The higher the absolute value of the influence of a training sample
on a test sample, the more influential it is for the chosen test sample, model
and data loaders. The sign of the influence determines whether it is
useful (positive) or harmful (negative).

> **Note** pyDVL currently only support PyTorch for Influence Functions. We plan
> to add support for Jax next.

```python
import torch
from torch import nn
from torch.utils.data import DataLoader, TensorDataset

from pydvl.influence import SequentialInfluenceCalculator
from pydvl.influence.torch import DirectInfluence
from pydvl.influence.torch.util import (
NestedTorchCatAggregator,
TorchNumpyConverter,
)

input_dim = (5, 5, 5)
output_dim = 3
train_x, train_y = torch.rand((10, *input_dim)), torch.rand((10, output_dim))
test_x, test_y = torch.rand((5, *input_dim)), torch.rand((5, output_dim))
train_data_loader = DataLoader(TensorDataset(train_x, train_y), batch_size=2)
test_data_loader = DataLoader(TensorDataset(test_x, test_y), batch_size=1)
model = nn.Sequential(
nn.Conv2d(in_channels=5, out_channels=3, kernel_size=3),
nn.Flatten(),
nn.Linear(27, 3),
)
loss = nn.MSELoss()

infl_model = DirectInfluence(model, loss, hessian_regularization=0.01)
infl_model = infl_model.fit(train_data_loader)

# For small datasets, instantiate the full influence matrix:
influences = infl_model.influences(test_x, test_y, train_x, train_y)

# For larger datasets, use the Influence calculators:
infl_calc = SequentialInfluenceCalculator(infl_model)

# Lazy object providing arrays batch-wise in a sequential manner
lazy_influences = infl_calc.influences(test_data_loader, train_data_loader)

# Trigger computation and pull results to memory
influences = lazy_influences.compute(aggregator=NestedTorchCatAggregator())

# Trigger computation and write results batch-wise to disk
lazy_influences.to_zarr("influences_result", TorchNumpyConverter())
```

## Data Valuation

The steps required to compute data values for your samples are:

1. Import the necessary packages (the exact ones will depend on your specific
use case).
2. Create a `Dataset` object with your train and test splits.
3. Create an instance of a `SupervisedModel` (basically any sklearn compatible
predictor), and wrap it in a `Utility` object together with the data and a
scoring function.
4. Use one of the methods defined in the library to compute the values. In the
example below, we will use *Permutation Montecarlo Shapley*, an approximate
method for computing Data Shapley values. The result is a variable of type
`ValuationResult` that contains the indices and their values as well as other
attributes.
5. Convert the valuation result to a dataframe, and analyze and visualize the
values.

The higher the value for an index, the more important it is for the chosen
model, dataset and scorer.

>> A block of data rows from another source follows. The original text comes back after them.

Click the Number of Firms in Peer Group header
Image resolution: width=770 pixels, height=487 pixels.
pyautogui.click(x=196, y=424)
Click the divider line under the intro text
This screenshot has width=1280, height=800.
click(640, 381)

Reciprocally, low-value points could be mislabelled,
or out-of-distribution, and dropping them can improve the model's performance.

```python
from sklearn.datasets import load_breast_cancer
from sklearn.linear_model import LogisticRegression

from pydvl.utils import Dataset, Scorer, Utility
from pydvl.value import (MaxUpdates, RelativeTruncation,
permutation_montecarlo_shapley)

data = Dataset.from_sklearn(
load_breast_cancer(),
train_size=10,
stratify_by_target=True,
random_state=16,
)
model = LogisticRegression()
u = Utility(
model,
data,
Scorer("accuracy", default=0.0)
)
values = permutation_montecarlo_shapley(
u,
truncation=RelativeTruncation(u, 0.05),
done=MaxUpdates(1000),
seed=16,
progress=True
)
df = values.to_dataframe(column="data_value")
```

# Contributing

Please open new issues for bugs, feature requests and extensions. You can read
about the structure of the project, the toolchain and workflow in the [guide for
contributions](CONTRIBUTING.md).

# License

pyDVL is distributed under
[LGPL-3.0](https://www.gnu.org/licenses/lgpl-3.0.html). A complete version can
be found in two files: [here](LICENSE) and [here](COPYING.LESSER).

All contributions will be distributed under this license.